====== EXERCISE INPUTS
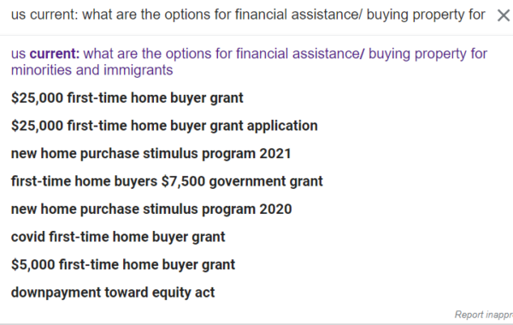The width and height of the screenshot is (513, 325).
Task: Select 'downpayment toward equity act' suggestion
Action: [x=113, y=293]
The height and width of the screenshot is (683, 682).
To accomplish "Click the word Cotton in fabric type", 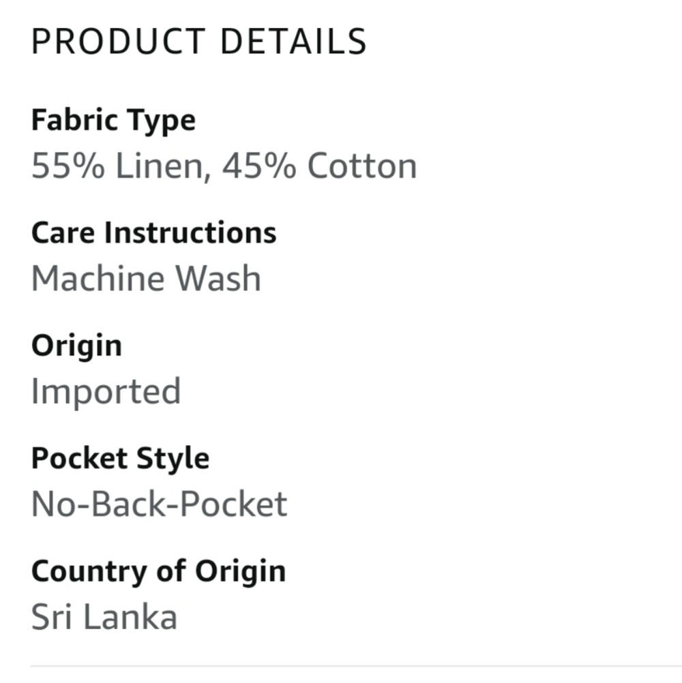I will point(362,166).
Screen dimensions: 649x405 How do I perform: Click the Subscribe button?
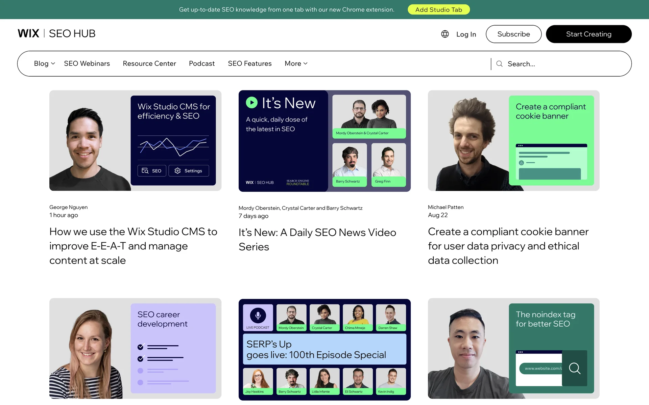[513, 34]
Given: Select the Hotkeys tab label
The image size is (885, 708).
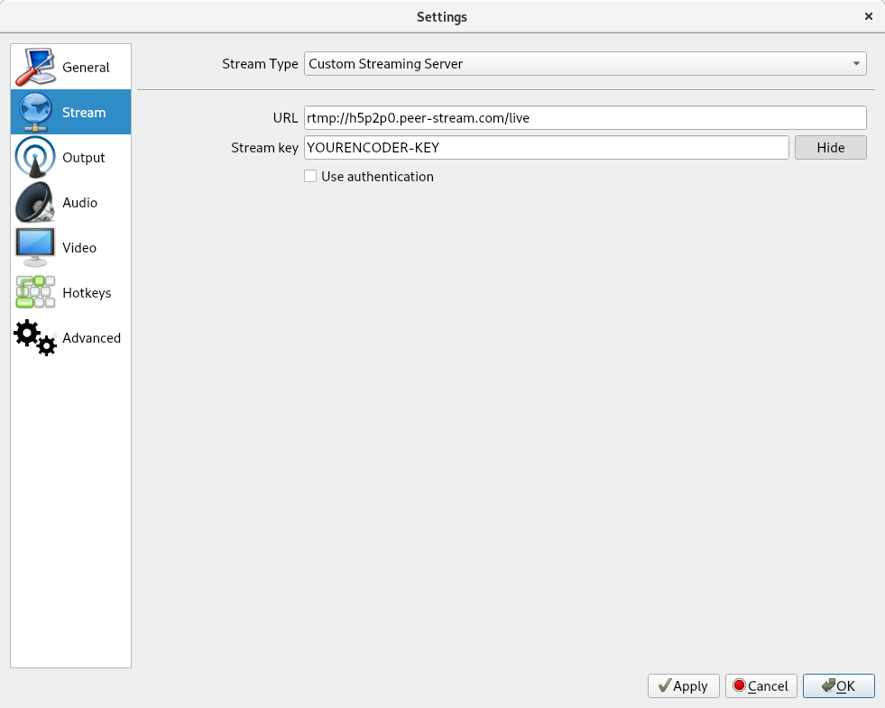Looking at the screenshot, I should coord(87,292).
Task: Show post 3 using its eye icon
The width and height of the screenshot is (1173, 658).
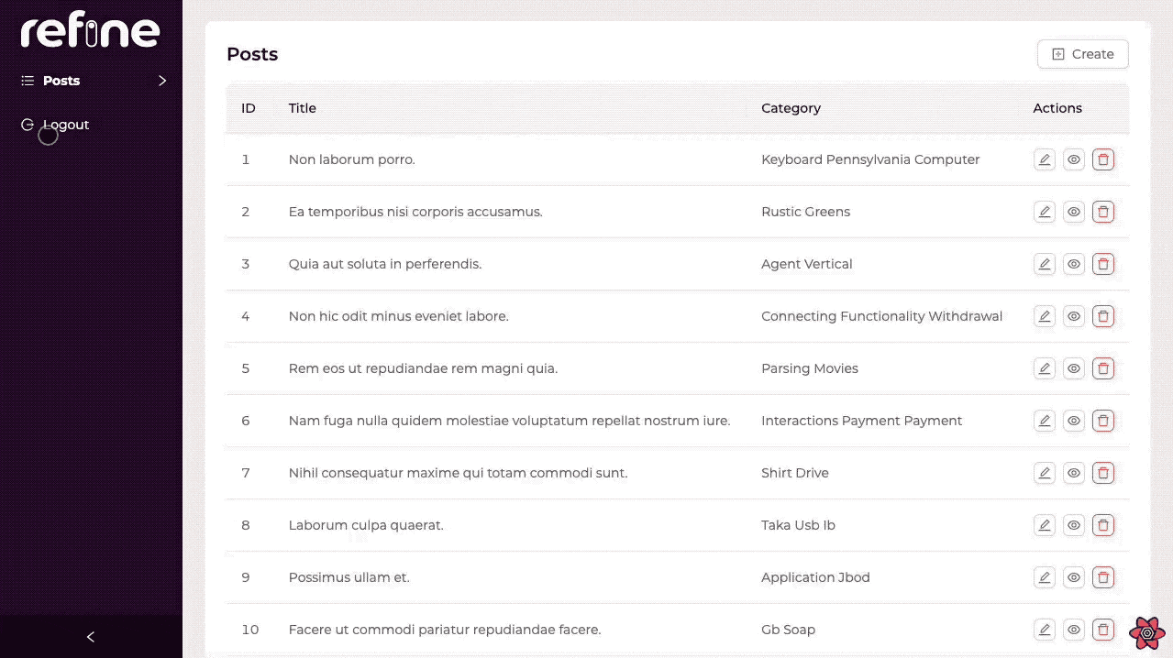Action: (x=1074, y=264)
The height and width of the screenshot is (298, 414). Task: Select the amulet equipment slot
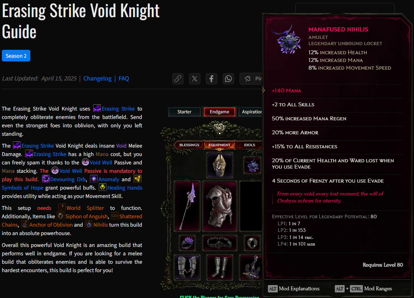(253, 165)
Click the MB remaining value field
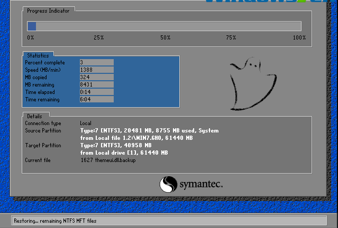This screenshot has height=228, width=338. 96,84
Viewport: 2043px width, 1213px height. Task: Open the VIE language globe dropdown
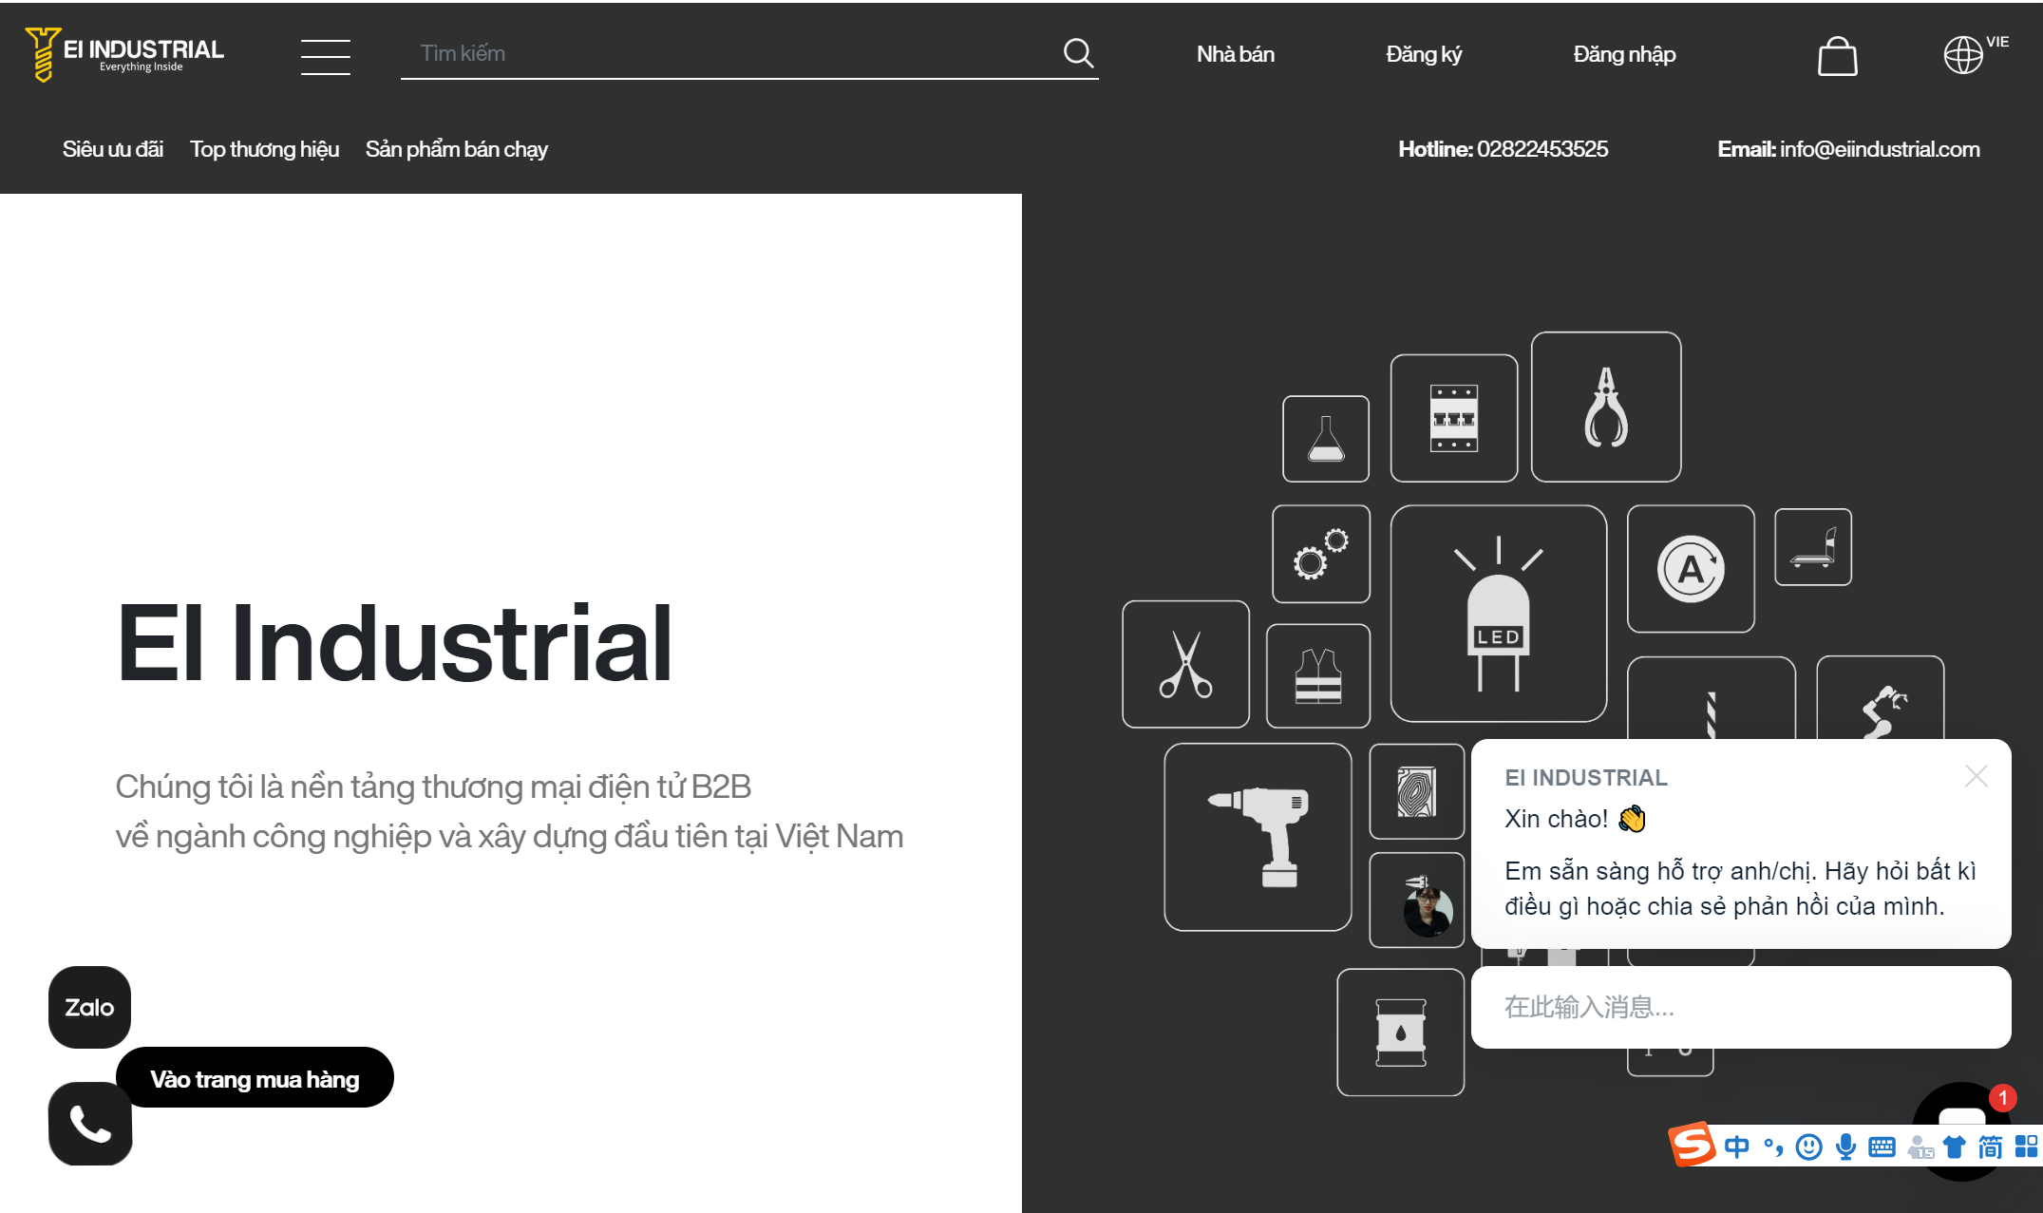pyautogui.click(x=1965, y=54)
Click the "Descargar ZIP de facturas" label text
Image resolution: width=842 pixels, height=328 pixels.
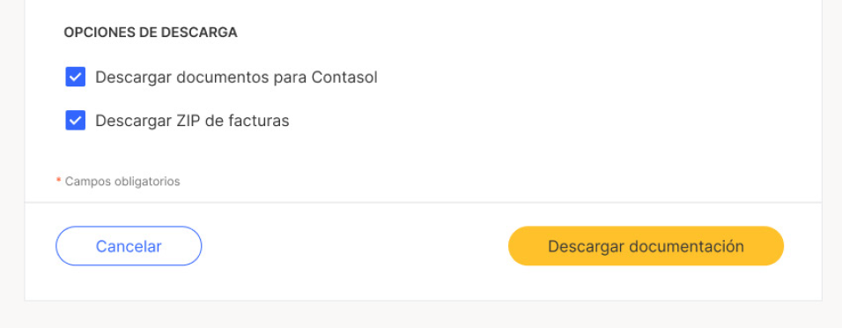[192, 121]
============
- SET PROBLEM
Rewrite the entries from the line with "Task: Show post 3 using its eye icon" to the line with "pyautogui.click(x=1965, y=54)", changing "Task" to "Instruction" and leaving everything else as it is. Omit the pictures.

- COMPLETE OUTPUT
Instruction: Show post 3 using its eye icon
The width and height of the screenshot is (1173, 658).
Action: (x=1074, y=264)
The height and width of the screenshot is (298, 414). Instruction: Select the amulet equipment slot
(253, 165)
Click the MB remaining value field
This screenshot has height=228, width=338. 96,84
Viewport: 2043px width, 1213px height. Instruction: Open the VIE language globe dropdown
pyautogui.click(x=1965, y=54)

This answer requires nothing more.